Critique – Le grand Coeur – Jean-Christophe Rufin – Gallimard

Critique – Le grand Coeur – Jean-Christophe Rufin – Gallimard


Né à Bourges près de six siècles après son modèle, Jean-Christophe Rufin s’est glissé dans la tête du Grand Argentier de Charles VII pour nous faire revivre l’existence de ce personnage hors norme.

Écrit comme des Mémoires, le texte utilise la première personne du singulier pour nous placer au plus près des pensées de celui qui fut au 15ème siècle l’homme le plus riche de France.

Ce n’est qu’à la trentaine bien tassée que ce fils de pelletier (profession de préparateur et de vendeur de peaux et de fourrures) fit fortune. Est-ce le mépris des nobles locaux à l’égard de sa famille de bourgeois aisés qui poussa Jacques à amasser argent, bijoux et propriétés ? Certainement. Même si ce désir de revanche sociale l’obligea à bousculer une nonchalance naturelle doublée d’une faiblesse physique. Heureusement, l’homme est doté d’une autorité innée, d’un charisme évident et d’une intuition que son tempérament de rêveur, qui n’a rien de doux, favorise. C’est aussi le mariage avec Macé, une jeune fille de la bonne société berruyère, qui l’encouragea à sortir de sa condition de rentier. L’union fut rapidement écornée après sa rencontre avec la belle Agnès Sorel. Cette amitié amoureuse est joliment décrite par l’auteur.
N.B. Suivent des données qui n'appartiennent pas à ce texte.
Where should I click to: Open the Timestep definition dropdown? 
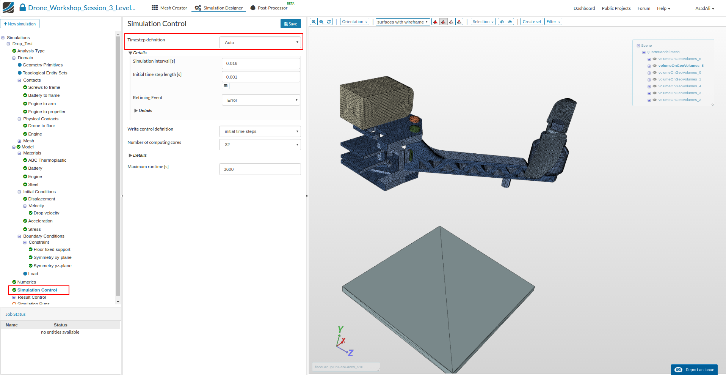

En même temps qu’il fut un obligé du roi, allant jusqu’à financer des guerres coûteuses, causant la jalousie du souverain (« j’étais plus riche que lui, plus riche que l’État ), il fut un homme résolument moderne. Attiré par l’étranger depuis sa « rencontre », enfant, avec un léopard, il parcourut l’Orient, un monde envoûtant et précieux dont il rapporta des trésors qui concoururent à sa prospérité et un mode de vie raffiné.

Fasciné par Jacques Cœur dont il admirait dans sa jeunesse le magnifique palais, Jean-Christophe Rufin dresse un portrait à décharge de celui dont la vie a souvent été résumée à une accumulation de richesse alors qu’elle se termina par l’exil et la déchéance.

Malheureusement, on s’ennuie souvent ferme à la lecture de cette hagiographie bien longue même si le souci de réhabilitation est touchant.

EXTRAITS

  • Enfermés dans leurs châteaux forts, menacés sans cesse de pillages, les nobles de chez nous n’avaient pas le loisir d’ordonner la terre comme ils le faisaient de la pierre. Nous ne connaissions que deux mondes : la ville ou la campagne. Entre les deux, les Arabes avaient inventé cette nature réglée, hospitalière et close qu’est le jardin.
  • Nous sommes humains parce que nous avons accès à ce qui n’existe pas.